The Interview. Like many Americans over Christmas break, I bought and watched The Interview online rather than seeing it in the theater. Which is good, because I doubt I would’ve wanted to see the movie for $12, haha. Nevertheless, I’m glad I watched it. It starts out funny and then just gets uber bizarre at the end. [SPOILER ALERT] Case in point: Kim Jong-un’s face getting blown off while a stripped down version of Katy Perry’s “Firework” plays in the background. I was thinking about how outrageous some of it was, then realized it’s not that different from what Charlie Chaplin did in The Great Dictator. Chaplin basically turned Hitler into a joke: a dictator with an effeminate salute who falls down stairs and climbs up curtains. It was a bold thing to do and got people talking, and the same can be said for The Interview.
Whiplash. This movie in one word: WHOA. I immediately wanted to see Whiplash after a coworker mentioned it the other day; how had I not heard of it before? It currently has a very limited showing in SF, so we decided to see it at the (awesome) Clay Theater on Fillmore. I think everyone who has ever been a musician, artist, athlete, or performer of any kind should see this movie. You will be on edge the entire time.

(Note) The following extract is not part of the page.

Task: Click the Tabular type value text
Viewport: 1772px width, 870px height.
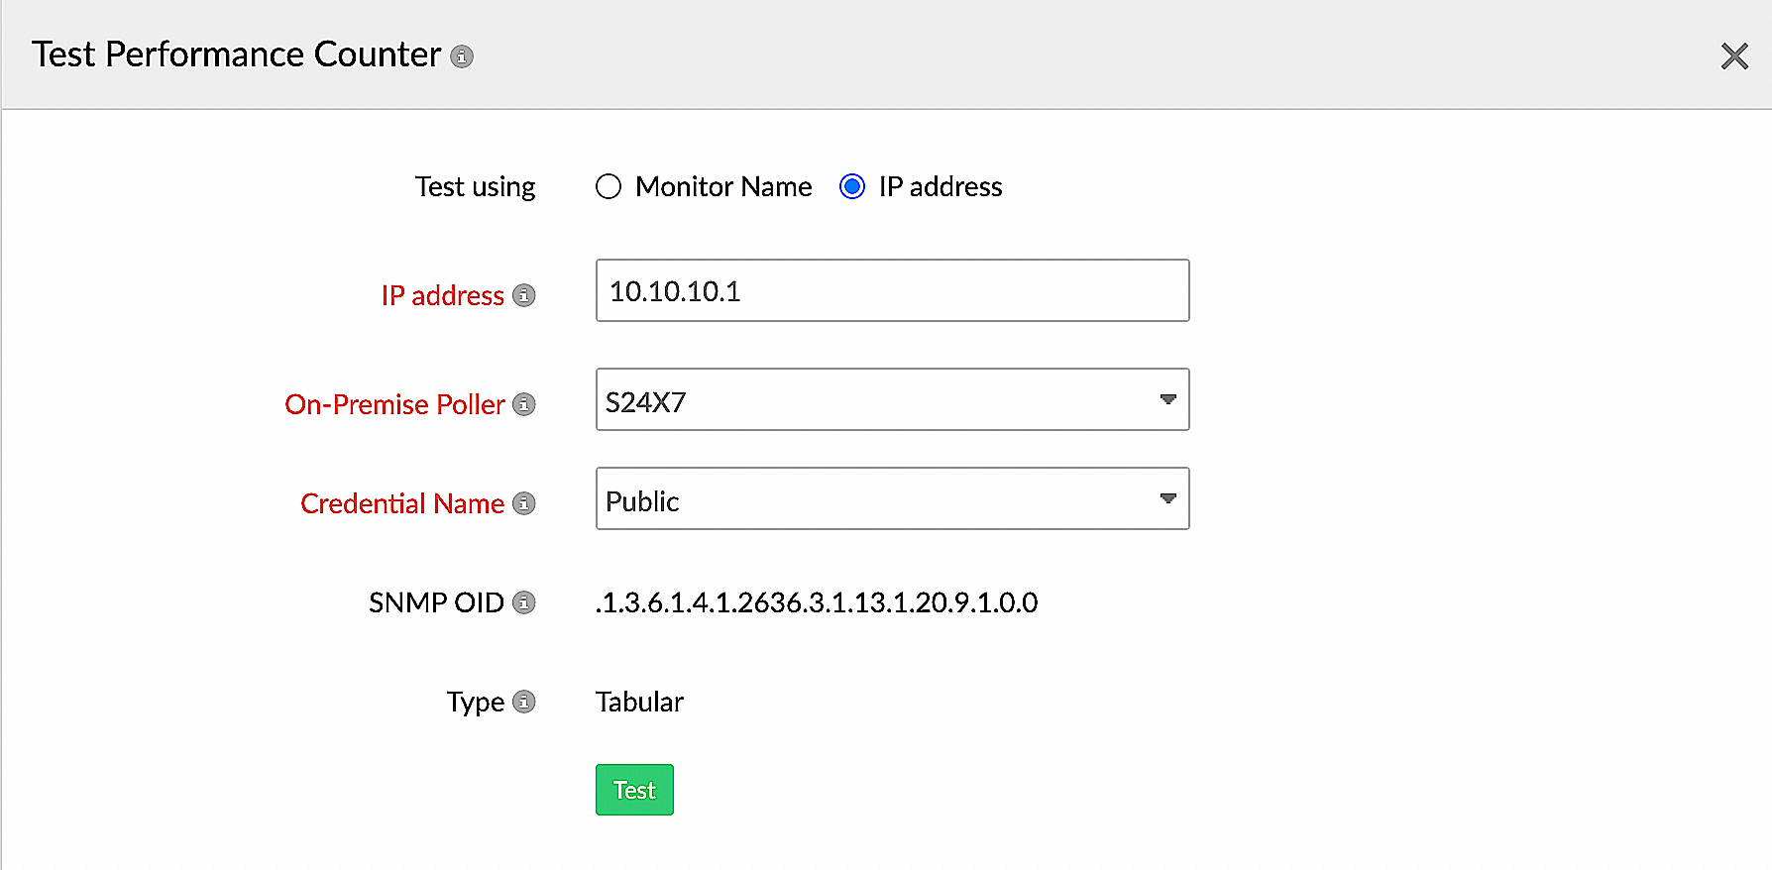Action: 639,702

The whole thing brought back really distinct feelings that I haven’t felt since playing in an ensemble: the intense passion for wanting to be good at something, the nauseating anxiety of being singled out (just the phrase “down the line” made my palms sweat), the competition and heart-pounding relief of success. I obviously never experienced anything as intense as in this movie, but I know what it feels like to be pushed to tears over trying to get something right, and Whiplash hit it on the nose. There were people in the theater laughing at some of Fletcher’s colorful insults, and I have a feeling those were the people who have never been in a room with a teacher yelling at them while anywhere from 20-150 pairs of eyes silently watch. Because unlike what those few audience members seemed to think, this was one of the darkest, most intense movies I’ve ever seen.

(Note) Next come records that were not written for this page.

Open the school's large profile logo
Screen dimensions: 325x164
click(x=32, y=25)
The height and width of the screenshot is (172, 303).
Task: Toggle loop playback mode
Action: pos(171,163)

Like the movie suggests, verbal (and physical) abuse is a messed up form of motivation. It shouldn’t be effective yet somehow it often is. I won’t lie, watching the movie made me want to practice again, for nothing else than that feeling of devoting so much time to something that it becomes 100% yours (there was a time when playing mallets occupied every hour of my day; it was my thing). I think personally I miss the challenge, I miss having a teacher, I miss the constant ambition to get better. It’s fitting that I should see this movie on the first day of the new year, because now it makes me want to dedicate 2015 to getting that back.
(For the record, I believe that a good mentor offers a healthy, not lethal, dose of intimidation. You can only bleed on your instrument so much, I mean geez.)